Yuzo Iano: B.Sc., M.Sc., and Ph.D. degrees (1986) in Electrical Eng. at UNICAMP, Brazil. He has been working in the technological production field, with 1 patent granted, 8 filed patent applications and 36 projects completed with research and development agencies. He has supervised 29 doctoral theses, 49 master’s dissertations, 74 undergraduate and 48 scientific initiation works. He has participated in more than 100 master’s examination boards, 50 doctoral degrees, author of 2 books and more than 250 published articles. He is currently a professor at UNICAMP, Editor-in-Chief the SET International Journal of Broadcast Engineering and General Chair of the Brazilian Symposium on Technology (BTSym). He has experience in Electrical Engineering, with knowledge in Telecommunications, Electronics and Information Technology, mainly in the field of audio-visual communications and multimedia.

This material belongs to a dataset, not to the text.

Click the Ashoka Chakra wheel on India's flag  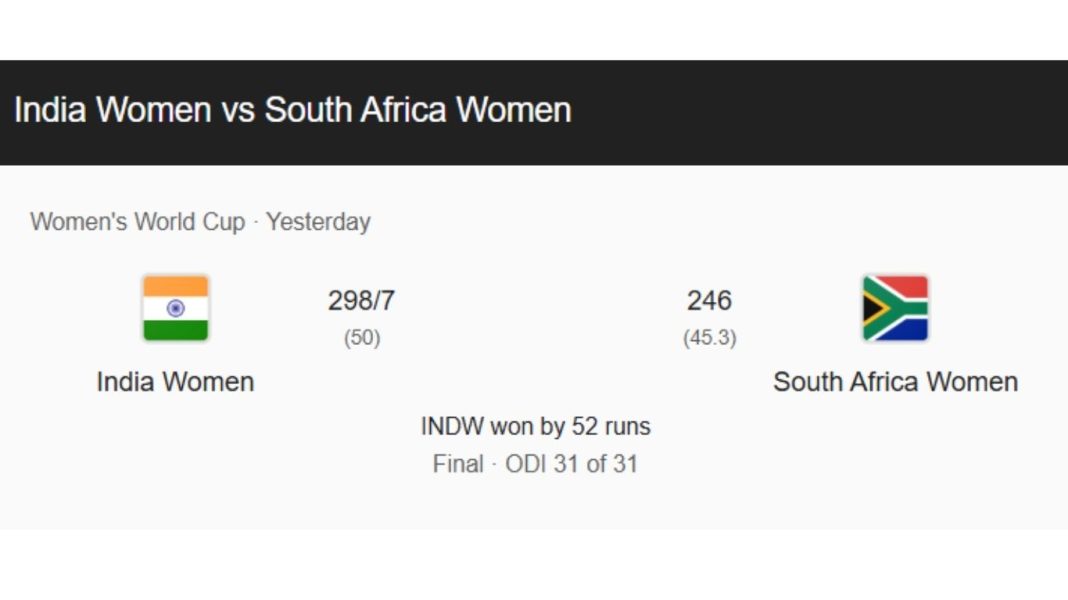tap(175, 308)
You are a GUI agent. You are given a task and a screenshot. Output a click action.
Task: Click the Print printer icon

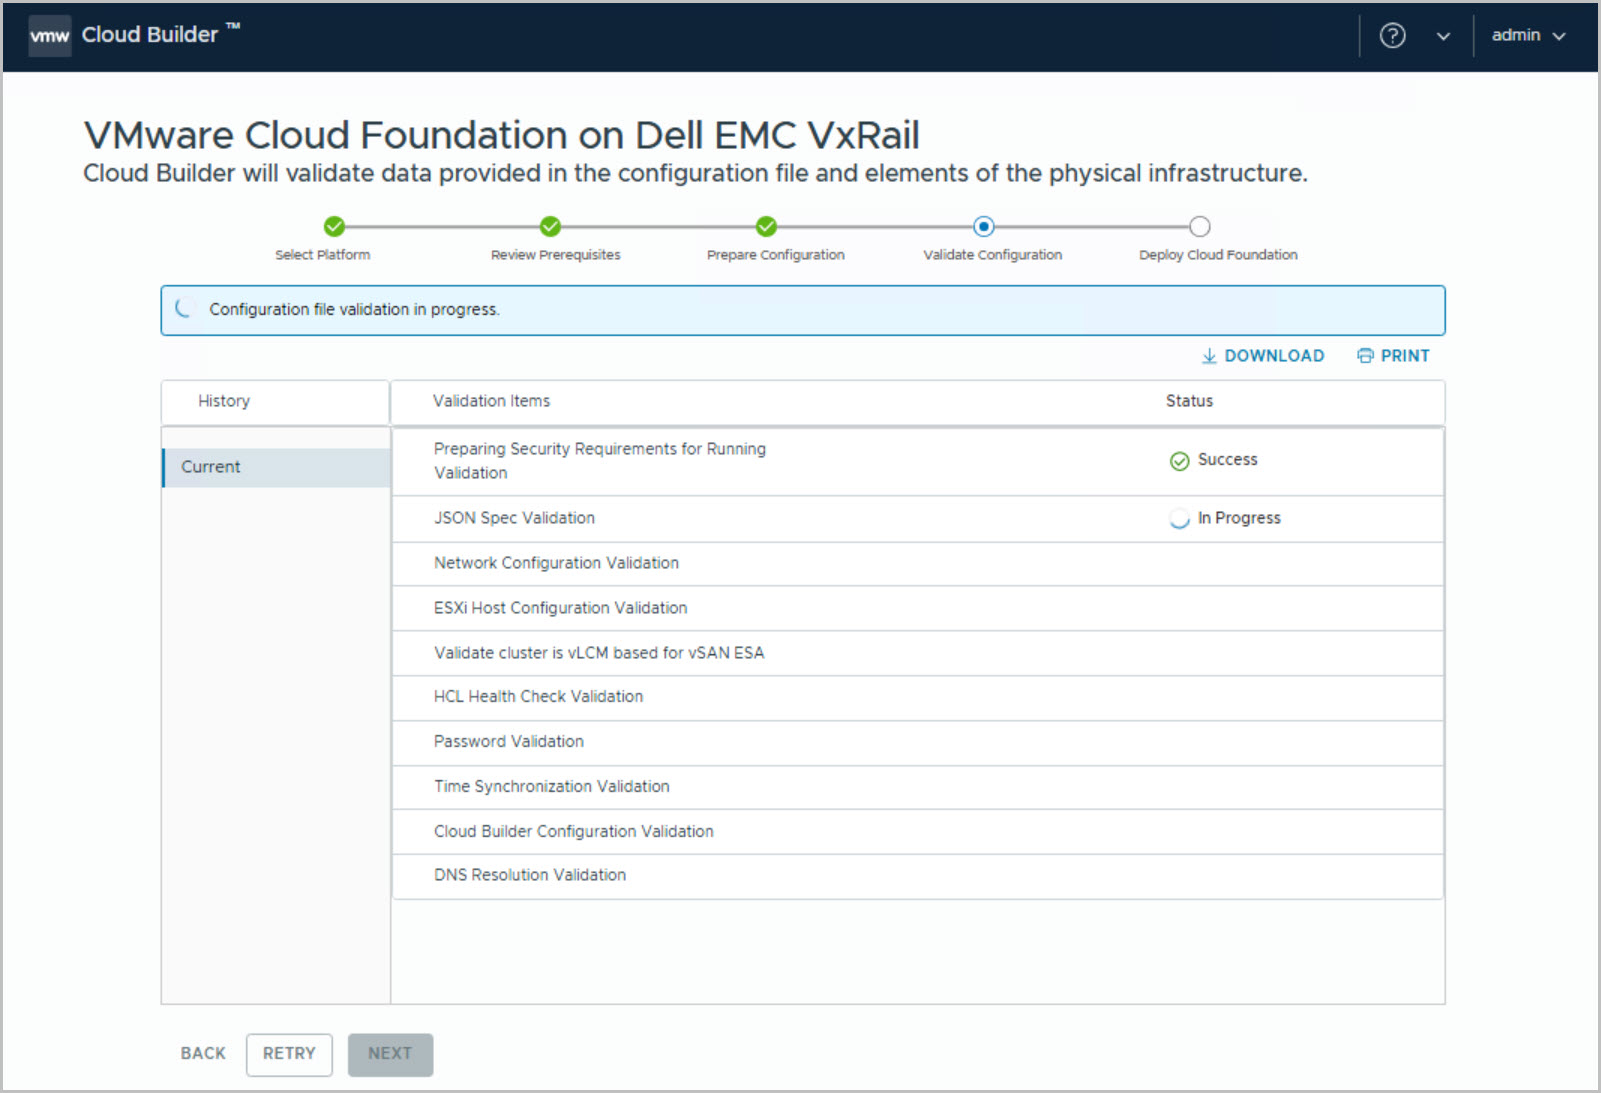click(x=1365, y=356)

Navid Razmjooy: B.Sc. by the Ardabil branch of IAU University/Iran (2007), M.Sc. from the Isfahan branch of IAU University/Iran with honor in Mechatronics Engineering (2011), Ph.D. in Control Engineering (Electrical Engineering) from the Tafresh University/Iran (2018). Research opportunity at the Amirkabir University of Technology (2017-2018). He is working in the following subjects: Control, interval analysis, Optimization, Image Processing, Machine Vision, Soft Computing, Data Mining, Evolutionary Algorithms, and System Control. He is a senior member of IEEE/USA and YRC in the IAU/Iran. He published more than 75 papers and 3 books in English and Farsi in peer-reviewed journals and conferences and is now a reviewer in the national and international journals and conferences.